== What is needed ==
Nothing in the records may be altered, and no picture may be included. Restate them in full.

-=-=-=-=-

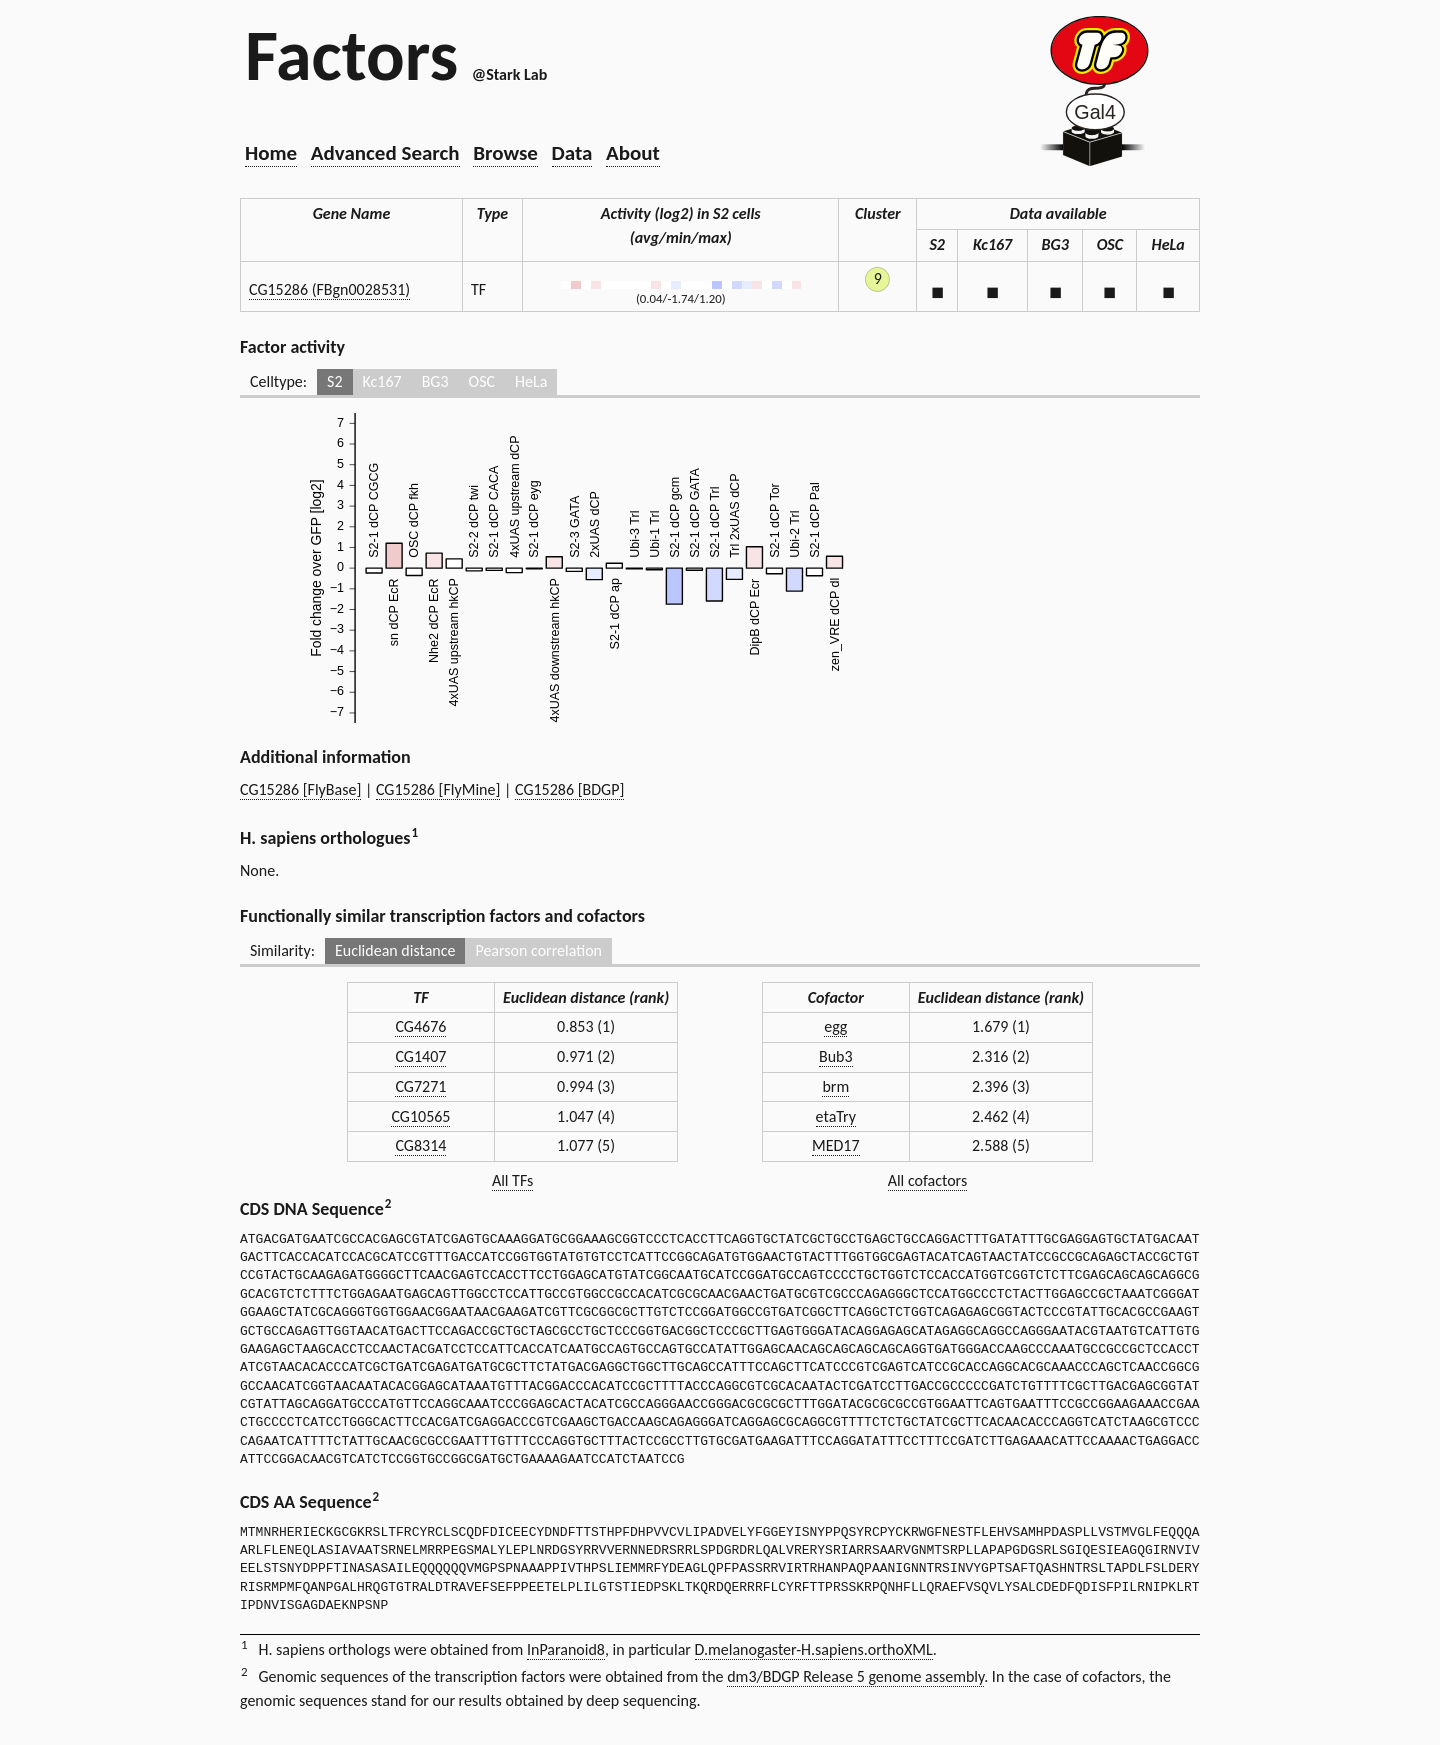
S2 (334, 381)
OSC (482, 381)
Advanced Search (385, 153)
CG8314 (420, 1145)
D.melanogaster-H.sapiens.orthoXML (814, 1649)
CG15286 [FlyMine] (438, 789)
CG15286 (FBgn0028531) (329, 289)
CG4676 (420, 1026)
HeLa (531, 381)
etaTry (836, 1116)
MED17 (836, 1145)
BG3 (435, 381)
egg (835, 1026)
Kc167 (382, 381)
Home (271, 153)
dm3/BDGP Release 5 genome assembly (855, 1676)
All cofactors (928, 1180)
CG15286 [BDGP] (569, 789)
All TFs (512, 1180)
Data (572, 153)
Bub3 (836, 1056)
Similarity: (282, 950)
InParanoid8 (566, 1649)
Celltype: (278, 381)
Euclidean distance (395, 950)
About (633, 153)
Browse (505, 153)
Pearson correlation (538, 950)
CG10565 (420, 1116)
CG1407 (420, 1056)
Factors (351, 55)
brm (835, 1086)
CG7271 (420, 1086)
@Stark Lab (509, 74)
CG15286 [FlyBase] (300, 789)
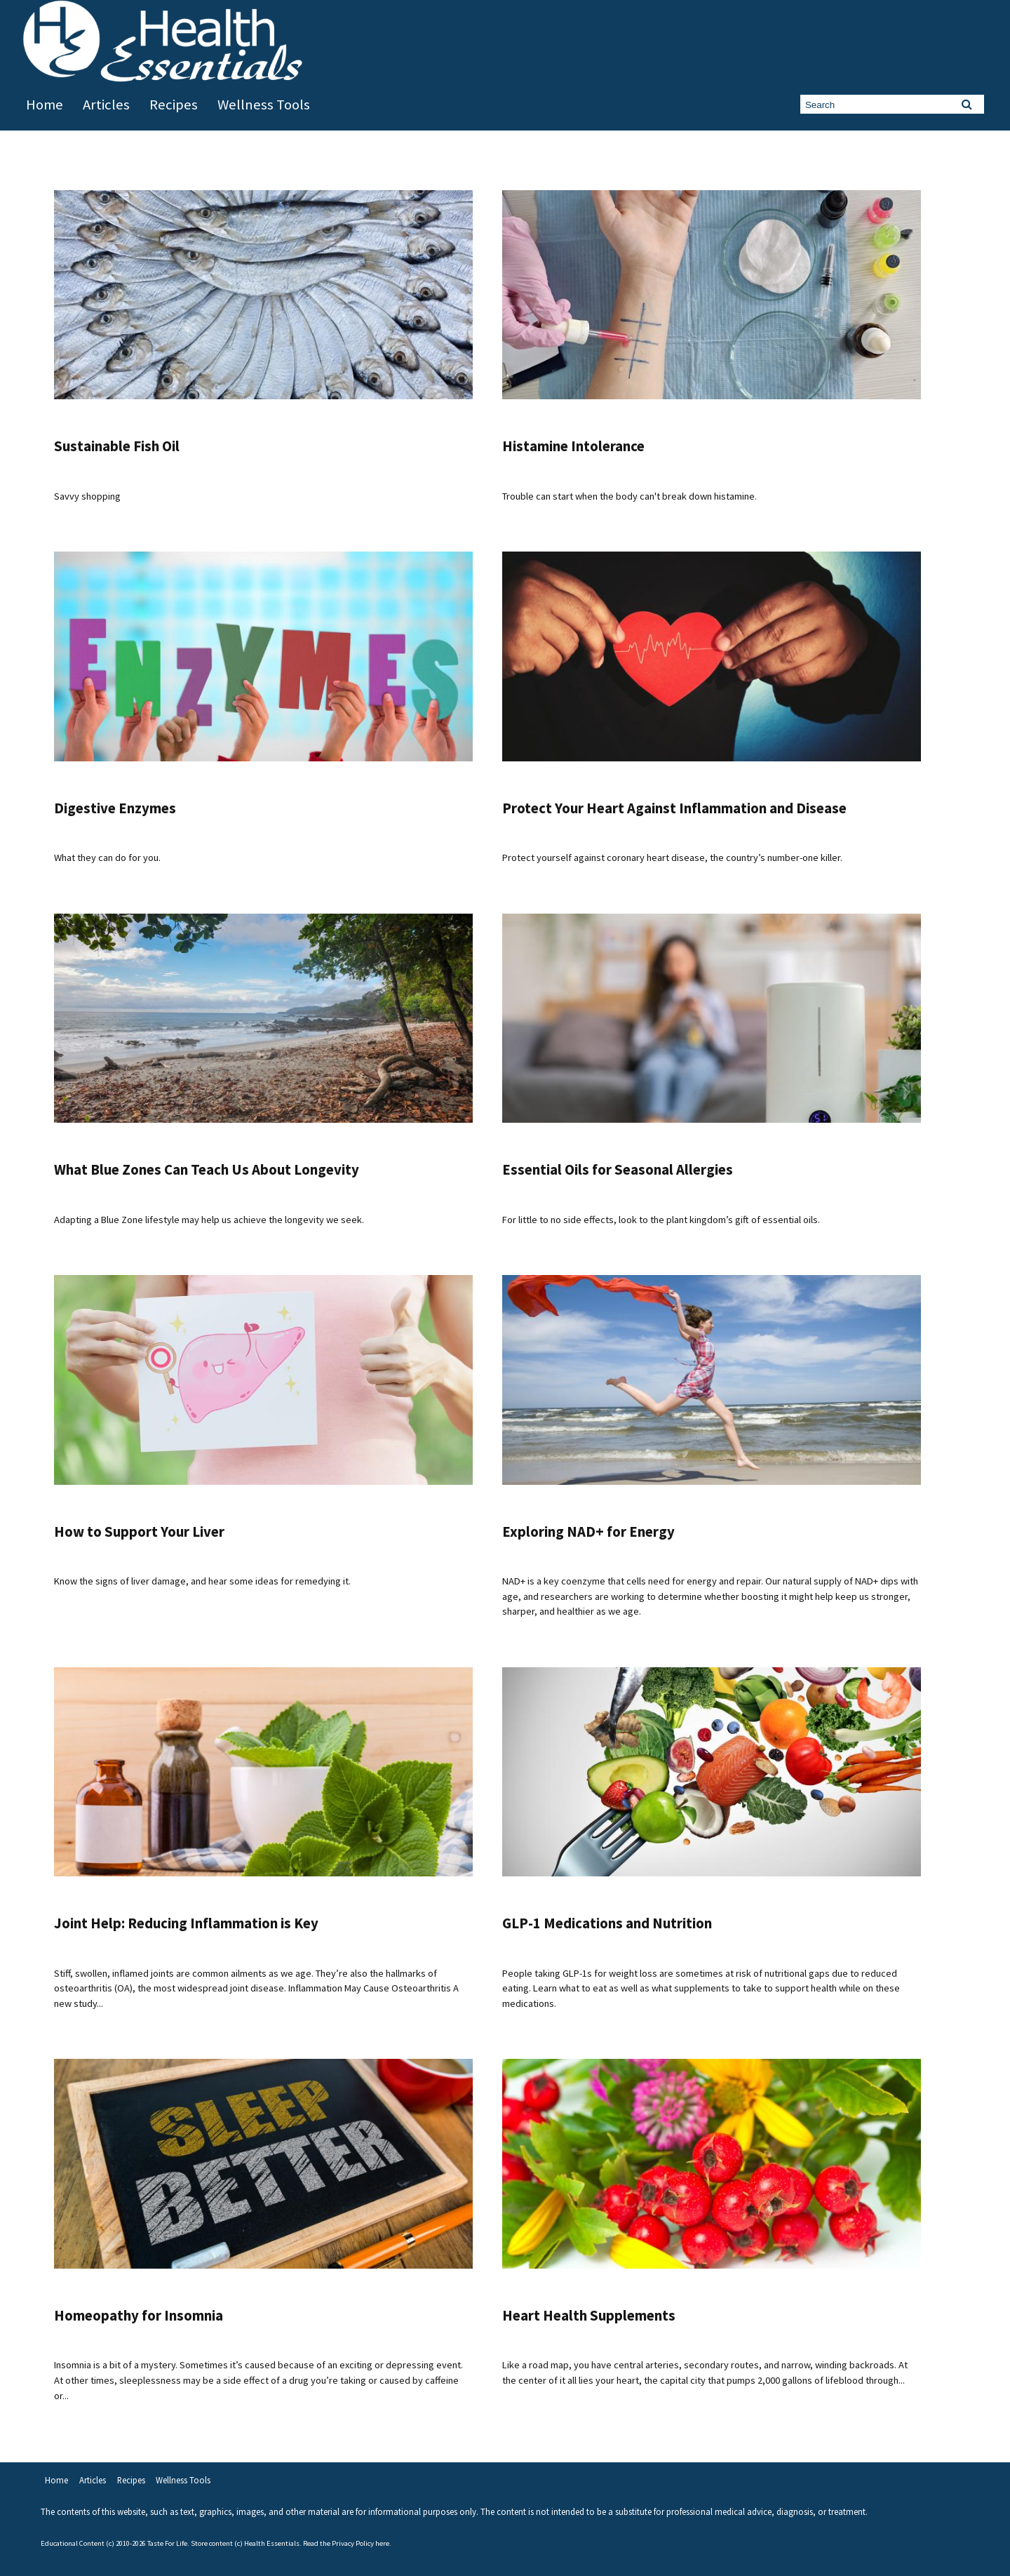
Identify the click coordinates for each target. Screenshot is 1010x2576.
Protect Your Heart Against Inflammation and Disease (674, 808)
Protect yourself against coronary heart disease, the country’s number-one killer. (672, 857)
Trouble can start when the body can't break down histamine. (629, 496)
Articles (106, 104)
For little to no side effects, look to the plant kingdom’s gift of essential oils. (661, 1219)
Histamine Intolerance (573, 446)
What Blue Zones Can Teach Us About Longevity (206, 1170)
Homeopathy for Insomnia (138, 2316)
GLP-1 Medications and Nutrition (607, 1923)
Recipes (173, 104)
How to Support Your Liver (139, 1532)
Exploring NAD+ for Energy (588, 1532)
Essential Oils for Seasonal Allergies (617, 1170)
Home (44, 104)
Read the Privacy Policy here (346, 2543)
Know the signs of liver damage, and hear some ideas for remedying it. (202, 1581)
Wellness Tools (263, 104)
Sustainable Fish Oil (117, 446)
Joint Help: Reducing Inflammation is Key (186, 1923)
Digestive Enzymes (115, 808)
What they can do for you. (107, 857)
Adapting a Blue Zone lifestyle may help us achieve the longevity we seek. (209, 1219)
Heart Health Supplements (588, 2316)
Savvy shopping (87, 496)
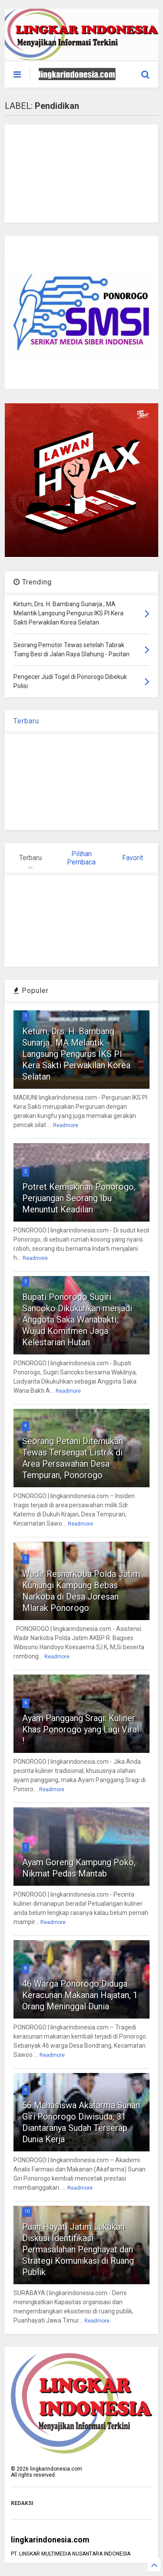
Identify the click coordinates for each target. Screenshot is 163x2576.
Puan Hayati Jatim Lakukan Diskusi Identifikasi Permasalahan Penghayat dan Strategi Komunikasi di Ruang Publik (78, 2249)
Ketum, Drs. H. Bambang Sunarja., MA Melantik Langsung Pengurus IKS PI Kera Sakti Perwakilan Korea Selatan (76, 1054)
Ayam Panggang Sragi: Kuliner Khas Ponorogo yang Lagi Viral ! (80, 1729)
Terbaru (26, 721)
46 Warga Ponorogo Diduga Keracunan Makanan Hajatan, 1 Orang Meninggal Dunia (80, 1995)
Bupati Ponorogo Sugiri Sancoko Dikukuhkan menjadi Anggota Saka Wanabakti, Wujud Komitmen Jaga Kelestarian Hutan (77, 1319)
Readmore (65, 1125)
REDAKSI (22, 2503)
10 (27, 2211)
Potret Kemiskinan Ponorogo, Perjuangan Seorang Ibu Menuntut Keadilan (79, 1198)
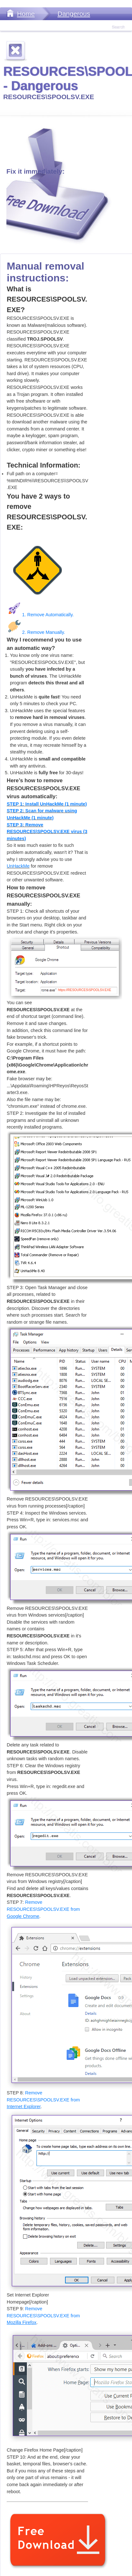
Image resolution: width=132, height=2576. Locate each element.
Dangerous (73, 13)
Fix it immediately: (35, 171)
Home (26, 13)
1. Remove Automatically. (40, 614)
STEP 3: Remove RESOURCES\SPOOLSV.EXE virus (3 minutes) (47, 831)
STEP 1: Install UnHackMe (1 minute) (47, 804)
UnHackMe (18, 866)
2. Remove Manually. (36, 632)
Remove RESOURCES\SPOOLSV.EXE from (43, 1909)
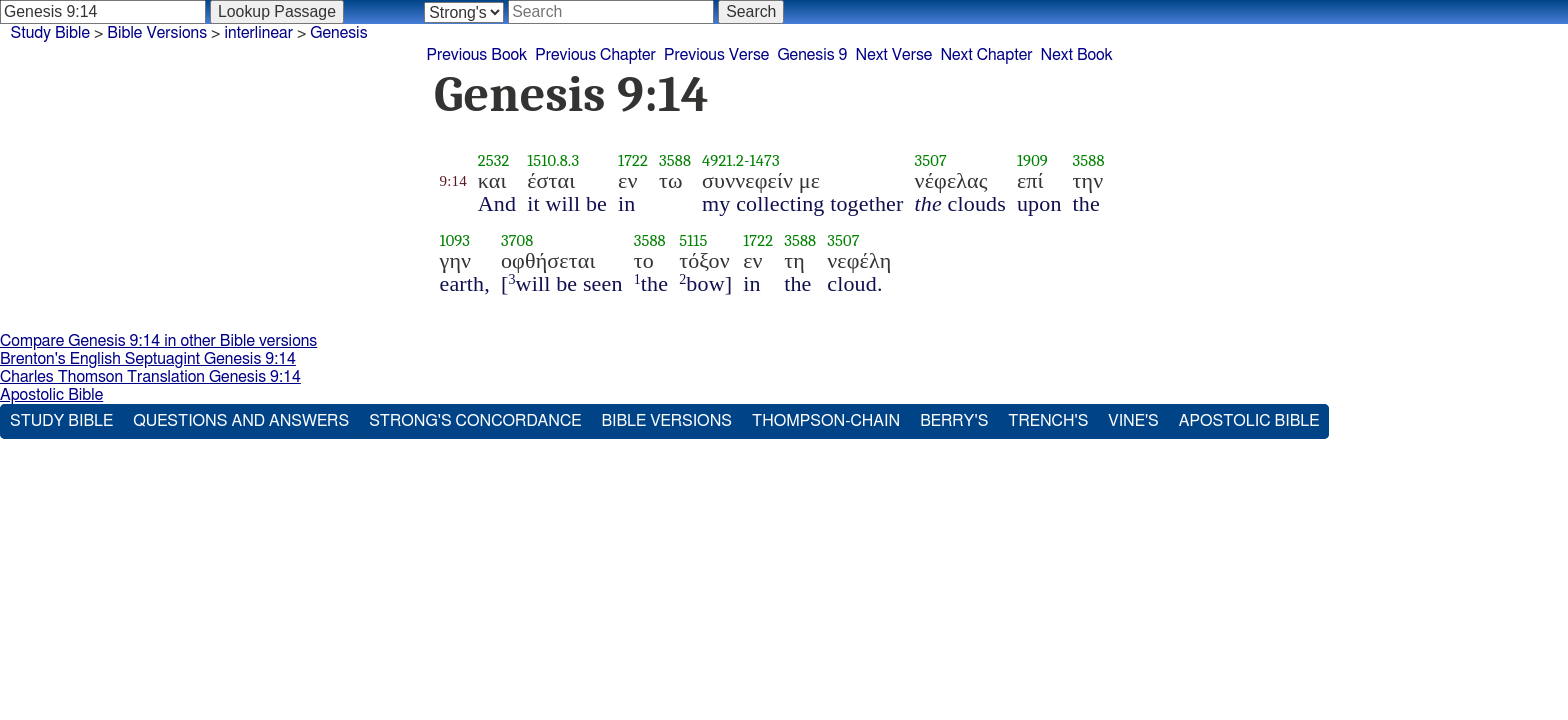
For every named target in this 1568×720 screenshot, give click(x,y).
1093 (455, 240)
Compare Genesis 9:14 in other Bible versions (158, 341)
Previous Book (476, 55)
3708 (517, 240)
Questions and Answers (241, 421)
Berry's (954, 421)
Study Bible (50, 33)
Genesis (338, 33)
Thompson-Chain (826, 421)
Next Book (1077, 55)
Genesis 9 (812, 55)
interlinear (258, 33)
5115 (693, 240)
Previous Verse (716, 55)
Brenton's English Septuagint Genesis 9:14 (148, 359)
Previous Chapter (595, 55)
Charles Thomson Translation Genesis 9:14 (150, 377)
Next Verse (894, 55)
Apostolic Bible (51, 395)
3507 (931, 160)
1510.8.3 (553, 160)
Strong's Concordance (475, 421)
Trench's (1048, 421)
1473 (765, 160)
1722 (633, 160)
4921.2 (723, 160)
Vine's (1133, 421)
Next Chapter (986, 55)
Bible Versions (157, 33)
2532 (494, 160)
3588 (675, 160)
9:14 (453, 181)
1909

-=-=-=-=-

== Solution to this exercise ==
S2 (334, 381)
OSC (482, 381)
Advanced Search (385, 153)
CG8314 (420, 1145)
D.melanogaster-H.sapiens.orthoXML (814, 1649)
CG15286 [FlyMine] (438, 789)
CG15286 (FBgn0028531) (329, 289)
CG4676 (420, 1026)
HeLa (531, 381)
etaTry (836, 1116)
MED17 (836, 1145)
BG3 (435, 381)
egg (835, 1026)
Kc167 (382, 381)
Home (271, 153)
dm3/BDGP Release 5 genome assembly (855, 1676)
All cofactors (928, 1180)
CG15286 [BDGP] (569, 789)
All TFs (512, 1180)
Data (572, 153)
Bub3 (836, 1056)
Similarity: (282, 950)
InParanoid8 (566, 1649)
Celltype: (278, 381)
Euclidean distance (395, 950)
About (633, 153)
Browse (505, 153)
Pearson correlation (538, 950)
CG10565 (420, 1116)
CG1407 (420, 1056)
Factors (351, 55)
brm (835, 1086)
CG7271 (420, 1086)
@Stark Lab (509, 74)
CG15286 [FlyBase] (300, 789)
Identify the click coordinates for each target. Screenshot is 1010x2576.
Protect Your Heart Against Inflammation and Disease (674, 808)
Protect yourself against coronary heart disease, the country’s number-one killer. (672, 857)
Trouble can start when the body can't break down histamine. (629, 496)
Articles (106, 104)
For little to no side effects, look to the plant kingdom’s gift of essential oils. (661, 1219)
Histamine Intolerance (573, 446)
What Blue Zones Can Teach Us About Longevity (206, 1170)
Homeopathy for Insomnia (138, 2316)
GLP-1 Medications and Nutrition (607, 1923)
Recipes (173, 104)
How to Support Your Liver (139, 1532)
Exploring NAD+ for Energy (588, 1532)
Essential Oils for Seasonal Allergies (617, 1170)
Home (44, 104)
Read the Privacy Policy here (346, 2543)
Know the signs of liver damage, and hear some ideas for remedying it. (202, 1581)
Wellness Tools (263, 104)
Sustainable Fish Oil (117, 446)
Joint Help: Reducing Inflammation is Key (186, 1923)
Digestive Enzymes (115, 808)
What they can do for you. (107, 857)
Adapting a Blue Zone lifestyle may help us achieve the longevity we seek. (209, 1219)
Heart Health Supplements (588, 2316)
Savvy shopping (87, 496)
Identify the click coordinates for each target. Screenshot is 163x2576.
Puan Hayati Jatim Lakukan Diskusi Identifikasi Permasalahan Penghayat dan Strategi Komunikasi di Ruang Publik (78, 2249)
Ketum, Drs. H. Bambang Sunarja., MA Melantik Langsung Pengurus IKS PI Kera Sakti Perwakilan Korea Selatan (76, 1054)
Ayam Panggang Sragi: Kuliner Khas Ponorogo yang Lagi Viral ! (80, 1729)
Terbaru (26, 721)
46 Warga Ponorogo Diduga Keracunan Makanan Hajatan, 1 Orang Meninggal Dunia (80, 1995)
Bupati Ponorogo Sugiri Sancoko Dikukuhkan menjadi Anggota Saka Wanabakti, Wujud Komitmen Jaga Kelestarian Hutan (77, 1319)
Readmore (65, 1125)
REDAKSI (22, 2503)
10 (27, 2211)
Potret Kemiskinan Ponorogo, Perjuangan Seorang Ibu Menuntut Keadilan (79, 1198)
Image resolution: width=132, height=2576. Locate each element.
Dangerous (73, 13)
Fix it immediately: (35, 171)
Home (26, 13)
1. Remove Automatically. (40, 614)
STEP 3: Remove RESOURCES\SPOOLSV.EXE virus (3 minutes) (47, 831)
STEP 1: Install UnHackMe (1 minute) (47, 804)
UnHackMe (18, 866)
2. Remove Manually. (36, 632)
Remove RESOURCES\SPOOLSV.EXE from (43, 1909)
For every named target in this 1568×720 screenshot, give click(x,y).
1093 (455, 240)
Compare Genesis 9:14 in other Bible versions (158, 341)
Previous Book (476, 55)
3708 (517, 240)
Questions and Answers (241, 421)
Berry's (954, 421)
Study Bible (50, 33)
Genesis (338, 33)
Thompson-Chain (826, 421)
Next Book (1077, 55)
Genesis 9 (812, 55)
interlinear (258, 33)
5115 (693, 240)
Previous Verse (716, 55)
Brenton's English Septuagint Genesis 9:14 (148, 359)
Previous Chapter (595, 55)
Charles Thomson Translation Genesis 9:14 (150, 377)
Next Verse (894, 55)
Apostolic Bible (51, 395)
3507 (931, 160)
1510.8.3 (553, 160)
Strong's Concordance (475, 421)
Trench's (1048, 421)
1473 (765, 160)
1722 (633, 160)
4921.2 (723, 160)
Vine's (1133, 421)
Next Chapter (986, 55)
Bible Versions (157, 33)
2532 (494, 160)
3588 (675, 160)
9:14 (453, 181)
1909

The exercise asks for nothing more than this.